I have to say upfront that I’m a sucker for the kind of story that Bridge of Spies serves up, the kind that focuses on the one guy/gal standing up against unseen, nefarious forces for what he/she believes is right for no reason other than it’s simply the right thing to do. Bridge of Spies is that kind of movie and one of the better examples of films with a crusading hero at the forefront.
Set in the late 1950s, insurance lawyer Jim Donovan (Tom Hanks) is delegated with the unenviable task of defending recently captured Russian spy Rudolf Abel (Mark Rylance) in court, which is all being done merely for show. Things take a turn for the unexpected though when Donovan doesn’t go along with the script and decides to push for an appeal after Abel is found guilty due to the lack of proper procedure used in nailing him. Donovan is the lighthouse of morals in the film, standing firm in his beliefs that at the very least, the man deserves to have a fair trial and not one where America’s values are compromised in the face of swift justice to appease an increasingly agitated and paranoid public demanding Abel be strung up. Donovan gets the appeal and is promptly thrown under the bus (or bridge, if that works better for you) by not just his peers but the American public, becoming a pariah of sorts and getting his windows shot out, as always seems to be the case with these kind of people. Stand up for the right thing and we’re gonna fuck up your house.
Things get further complicated when a spy of America’s own gets captured after a recon plane is shot down while on a top-secret mission. At the same time, an American exchange student in Germany is taken in on suspicion of being a communist spy. This all leads to the CIA stepping in and getting Donovan involved once again with Abel’s tricky situation, this time to negotiate a trade between the American, Russian and German governments to bring the Americans home in exchange for Abel. It’s all murky, convoluted stuff that’s somewhat tough to follow if you’re not paying attention, but it all really just comes down to a battle of egos and the manipulation of public perception to save face and not look like a bunch of assholes who just happen to be in charge. Just like the face of politics today!

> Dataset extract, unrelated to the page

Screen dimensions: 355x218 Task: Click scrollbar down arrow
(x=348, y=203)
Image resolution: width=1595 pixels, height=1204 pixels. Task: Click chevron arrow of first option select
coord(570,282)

Spielberg delivers a quaint film that has all the necessary beats a move of this type should have. It’s a loving callback to 70’s era filmmaking. Dialogue takes center stage here, and the script by Matt Charman, writing alongside Ethan and Joel Coen, is filled with with great, natural dialogue and a sense of purpose that drives the film forward to its exciting conclusion.
The acting in this film is uniformly excellent, which turns out to be a very good thing as the film is almost entirely dialogue driven with very little action. Thankfully, just about every performance is magnetic and there are a surprising number of laughs in the film. Hanks was born to play this sort of role, and his performance as Donovan comes off as effortless and completely engaging while retaining that signature Hanks charm. Rylance as Abel is an absolute gem in this. He grabs you and demands that you focus your attention on him whenever he’s on screen. The wordplay between him and Hanks is the soul of the film and one of the key reasons to watch.
The film looks gorgeous, at times combining the shaky, documentary camera nature of Schindler’s List with the stark, beautiful period stylings of later era Spielberg films like Munich and Catch Me If You Can. Cinematographer Janusz Kaminski goes above and beyond what’s expected of him, creating images that bounce off the screen and look quite literally like living paintings. Bridge of Spies is an absolutely stunning looking film and one that does a fantastic job of transporting you back in time to a long gone era.
About the only thing I found strange was the realization that the film wasn’t scored by John Williams, but rather a very capable Thomas Newman. Kind of sad in a way that we’re nearing the end of the Spielberg/Williams legacy, but, as we all know, all good things come to an end at some point.
Bridge of Spies may not be everyone’s cup of tea, but with Spielberg behind the wheel and the always dependable Hanks riding shotgun, it winds up being a gorgeous and well-acted Cold War era spy tale.